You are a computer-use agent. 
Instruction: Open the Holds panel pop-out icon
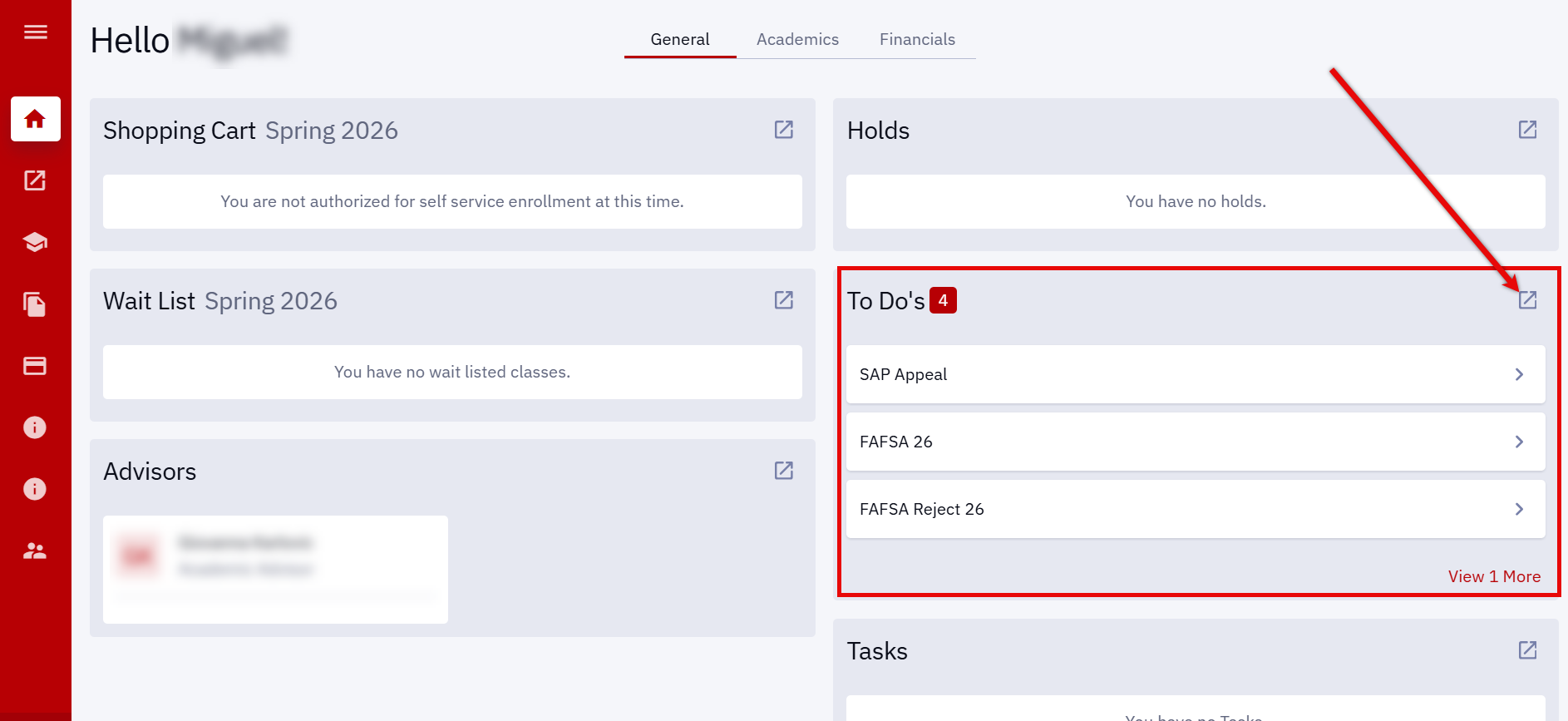click(x=1526, y=130)
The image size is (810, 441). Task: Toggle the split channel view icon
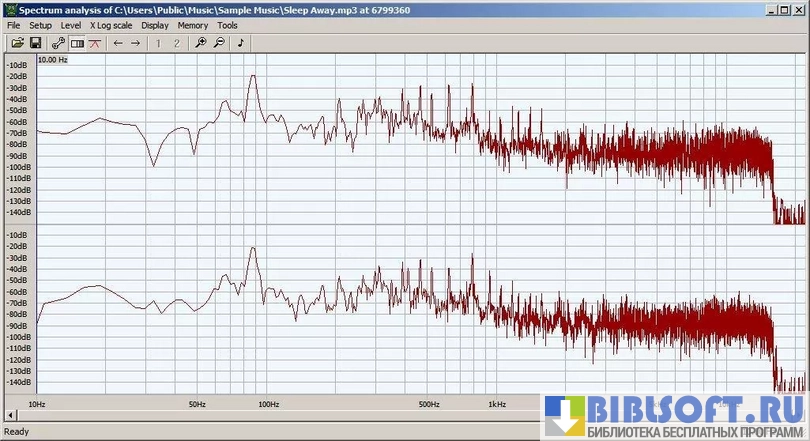pyautogui.click(x=76, y=43)
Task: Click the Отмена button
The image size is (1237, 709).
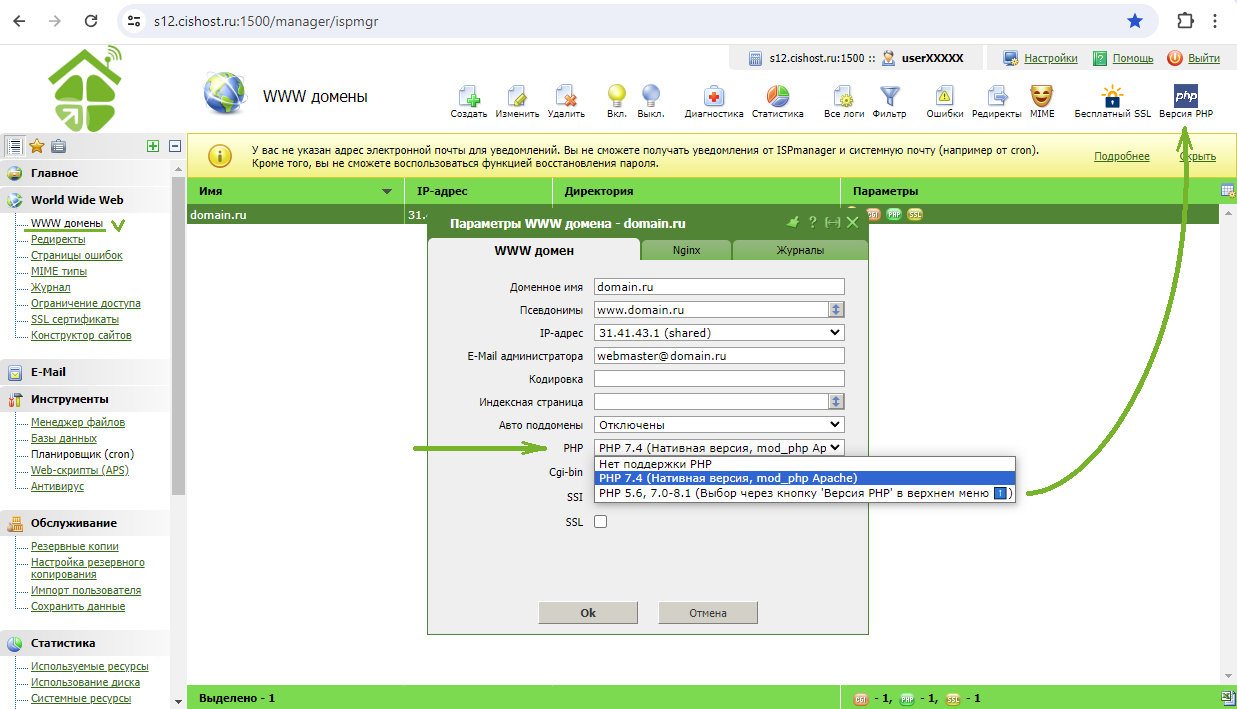Action: (x=708, y=613)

AIM OF THE TASK: Emit the lines of the data above from the one containing "The image size is (810, 441)." through its final line, both endpoints included. Pictures do not belong in the output.

EXERCISE RESPONSE:
The image size is (810, 441). Task: Toggle the split channel view icon
pyautogui.click(x=76, y=43)
Task: Click the Отмена button
The image size is (1237, 709).
Action: (x=708, y=613)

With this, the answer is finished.